MediaRemote first takes you through a set-up wizard where it’s possible to customise various aspects of the app, such as “shake to control”. A simple wave of your hand can then be programmed to perform one of six functions: change the input, bring-up subtitles, change the audio mode, increase the volume, change channel or activate the TrackID feature (see below for more on this).

“Flip operation” is also possible; the TV can be set to got to mute if you place your phone face down on a table. More usefully is “Keyboard sync”, whereby the smartphone displays a virtual keyboard every time the text input screen would normally appear on the KDL-32CX523. This applies largely to Bravia Internet Video content, and it’s a massive time saver.

After the wizard has done its stuff its on to the central screen, where gestures are used to operate the KDL-32CX523’s main menu trees onscreen. As well as a “home” button beneath the gesture pad, there are also “return” and “options” shortcuts.

In practice it is pretty good, though having to switch between the gesture pad and the virtual remote - which happily has a “guide” button up top to swiftly bring-up the Freeview HD EPG - does take a bit of getting used to.

The only aspects that confused us was that (a) we weren’t able to call-up the Xross Media Bar (slightly re-designed for 2011) at all, and (b) the MediaRemote app itself has banner adverts across the top tenth of the screen. This is not acceptable on a product that’s been paid for already. DVD and Blu-ray discs may routinely come with movie trailers and adverts, and Panasonic’s Freeview EPG may also be scarred with an advert, but that doesn’t make it OK.

  

By the way, the app only works if both the KDL-32CX523 and the smartphone are on your home network, and therein lies a small problem: the KDL-32CX523 has a wired Ethernet LAN port, but no built-in Wi-Fi. We wouldn't expect it to at the price so it’s no cause for complaint, but it’s best you know that a USB dongle from Sony costs around £69.00.

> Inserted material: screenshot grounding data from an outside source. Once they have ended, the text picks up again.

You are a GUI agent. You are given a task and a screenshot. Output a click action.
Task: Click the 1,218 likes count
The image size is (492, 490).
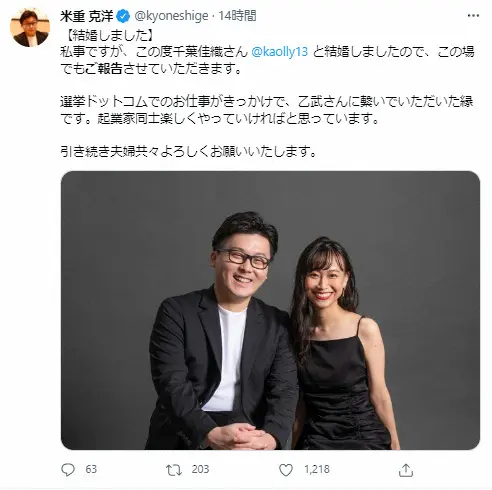[x=317, y=469]
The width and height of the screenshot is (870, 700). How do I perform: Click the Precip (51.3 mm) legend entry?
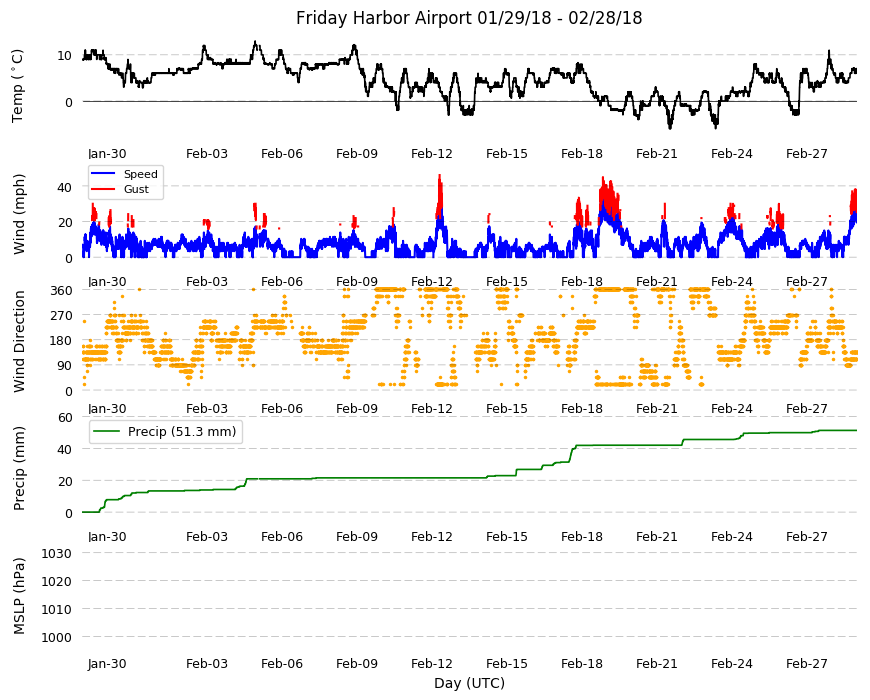click(166, 432)
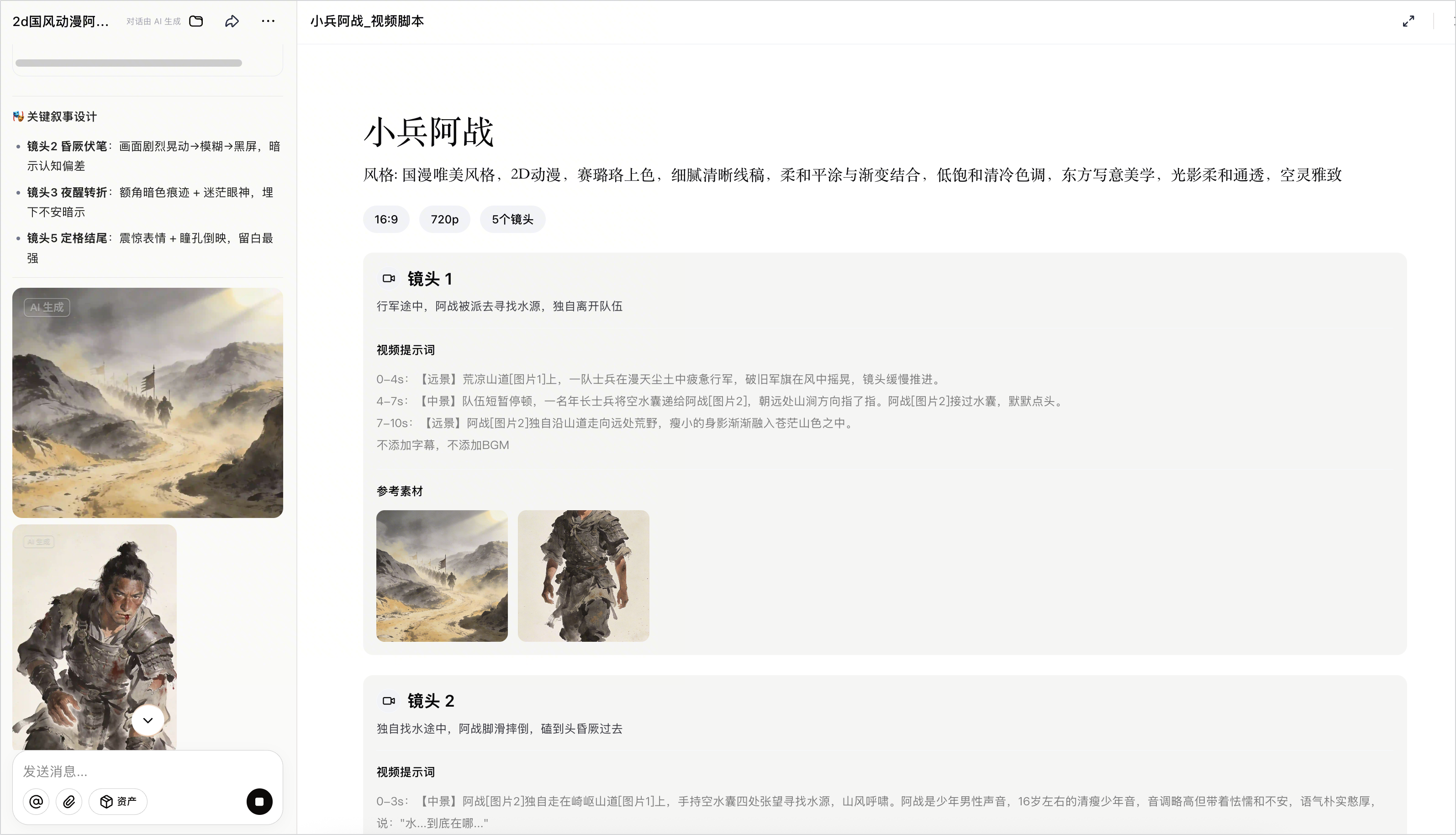Expand the script panel to fullscreen

[1409, 21]
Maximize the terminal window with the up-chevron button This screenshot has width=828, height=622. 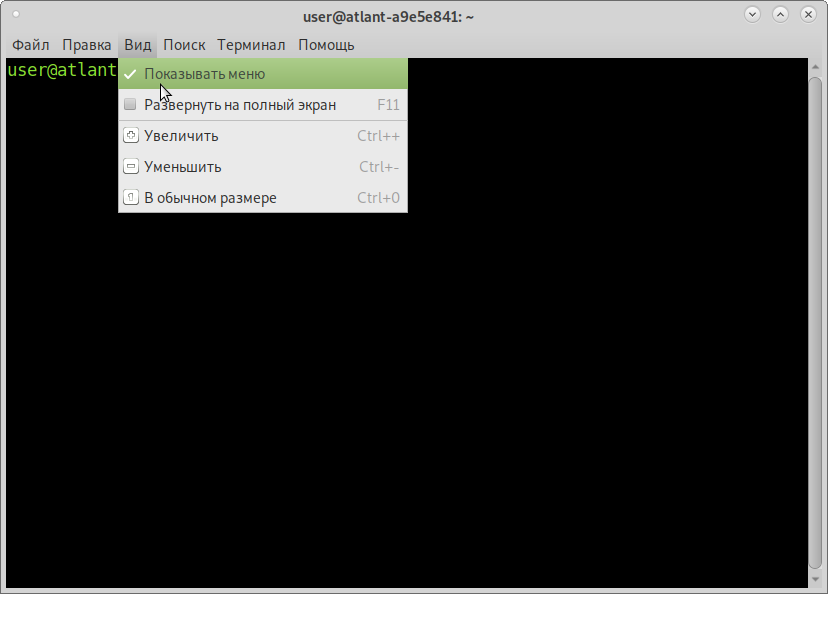(780, 15)
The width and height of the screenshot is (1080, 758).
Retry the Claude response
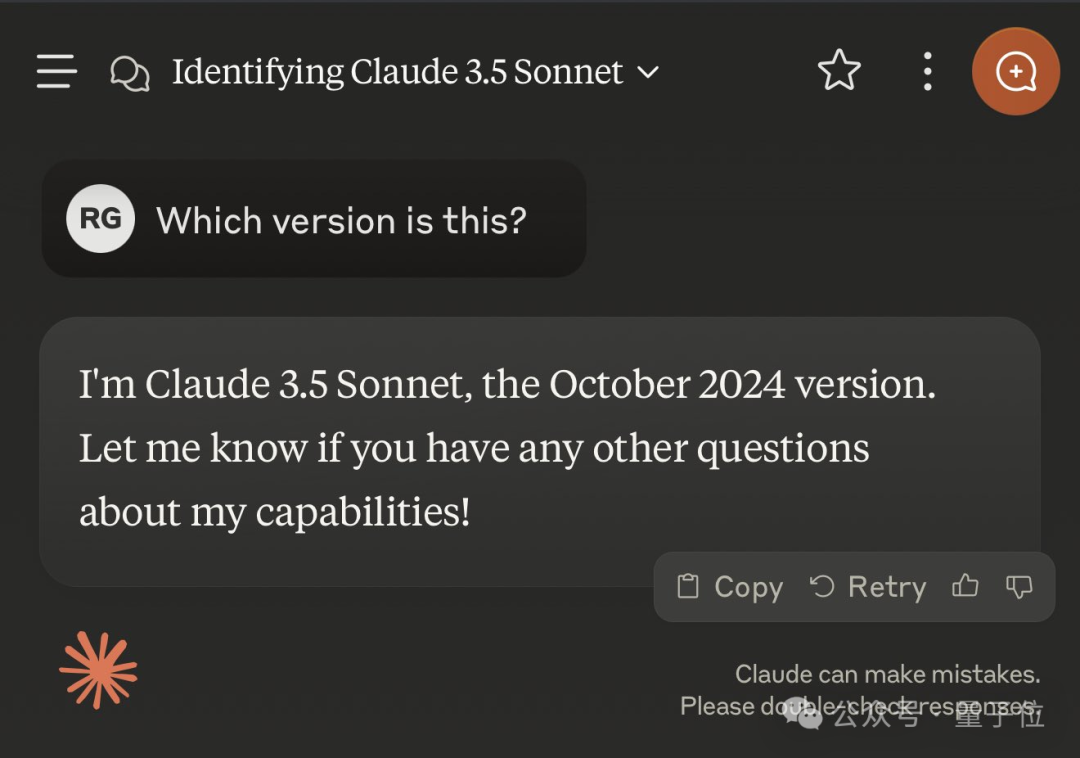(868, 587)
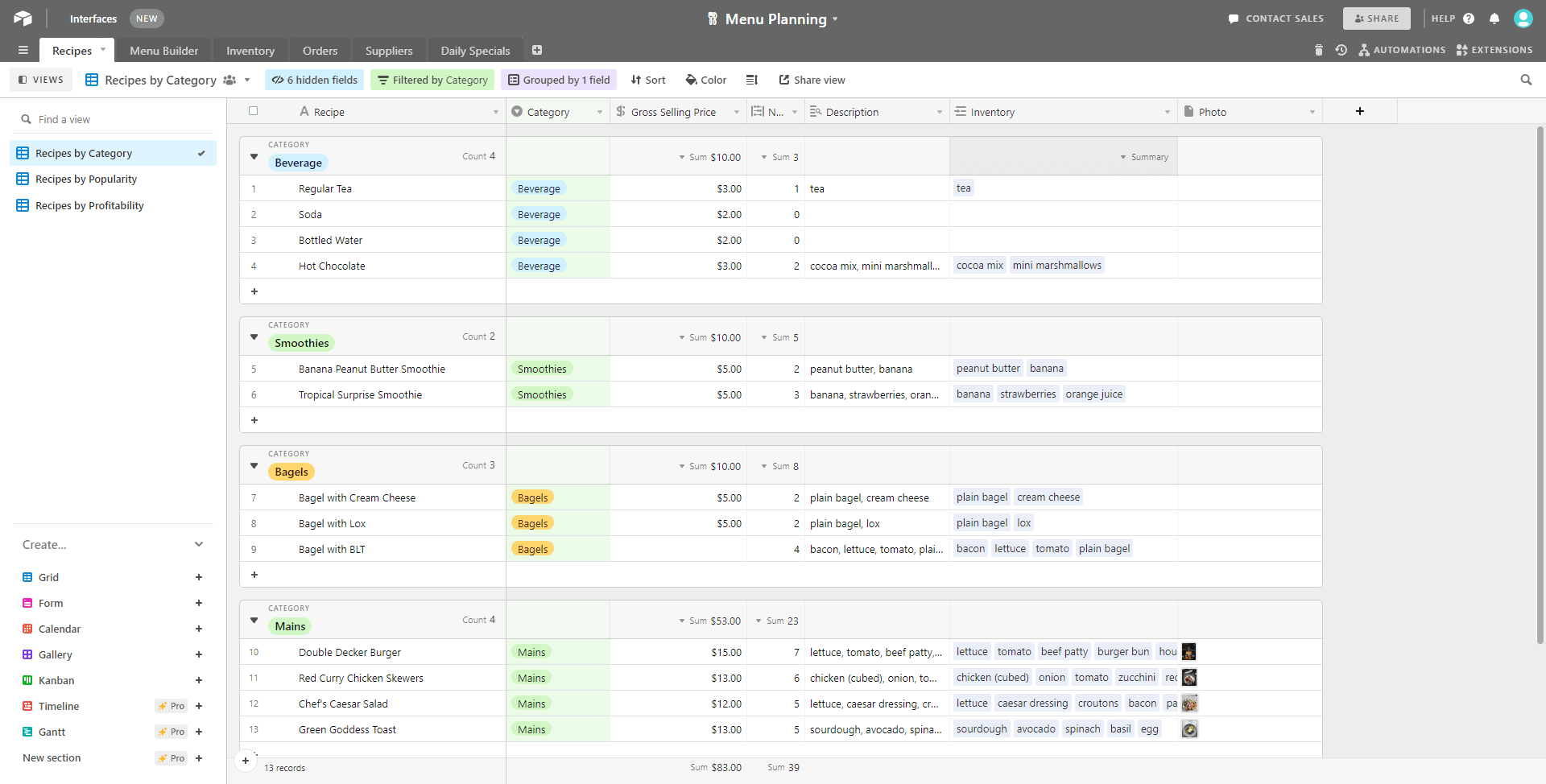The image size is (1546, 784).
Task: Collapse the Mains category group
Action: [254, 621]
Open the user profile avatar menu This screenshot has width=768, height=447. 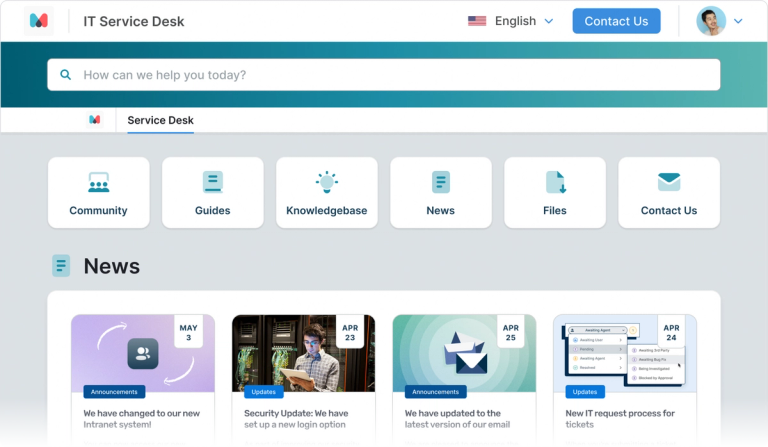(711, 21)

Making Skype video calls will also necessitate buying an add-on camera-cum-microphone from Sony, though the rest of the online features within Bravia Internet Video are free.

They're actually unchanged from last year except for a minor interface tweak, and number over 20 - including Demand 5, BBC iPlayer, Eurosport and YouTube. Open web surfing is also available as an Application along the revamped Xross Media Bar user interface, but it’s far to slow to actually consider useful. Better is file support over DLNA and from USB (we managed most major formats), while it’s even possible to record to a hard disk straight from the pitch perfect Freeview HD 7-day electronic programme guide (this doesn’t work on USB sticks). Another feature, TrackID, is meant to identify track details for songs playing on your TV, but it produced only a “server error” message during our review.

Happily, picture quality from the likes of YouTube is pretty good, with an overriding - and highly watchable - smoothness introduced where noisy, dotty stretched video used to be. It’s clever stuff, but not as half as nifty as the detail in 2D Blu-ray discs. Colour is also excellent, though contrast less so. There’s an issue with motion blur, but it’s not endemic. Sound is almost always underwhelming on TVs this size, but the built-in stereo speakers actually do a half-decent job.

Verdict

Well-specified LCD TV that makes up for its lack of LED backlighting by piling on the features. Smartphone control is worth considering while the presence of BBC iPlayer and DLNA streaming make this a thoroughly modern effort - and one that punches above its weight enough to redefine the “my first flatscreen” category.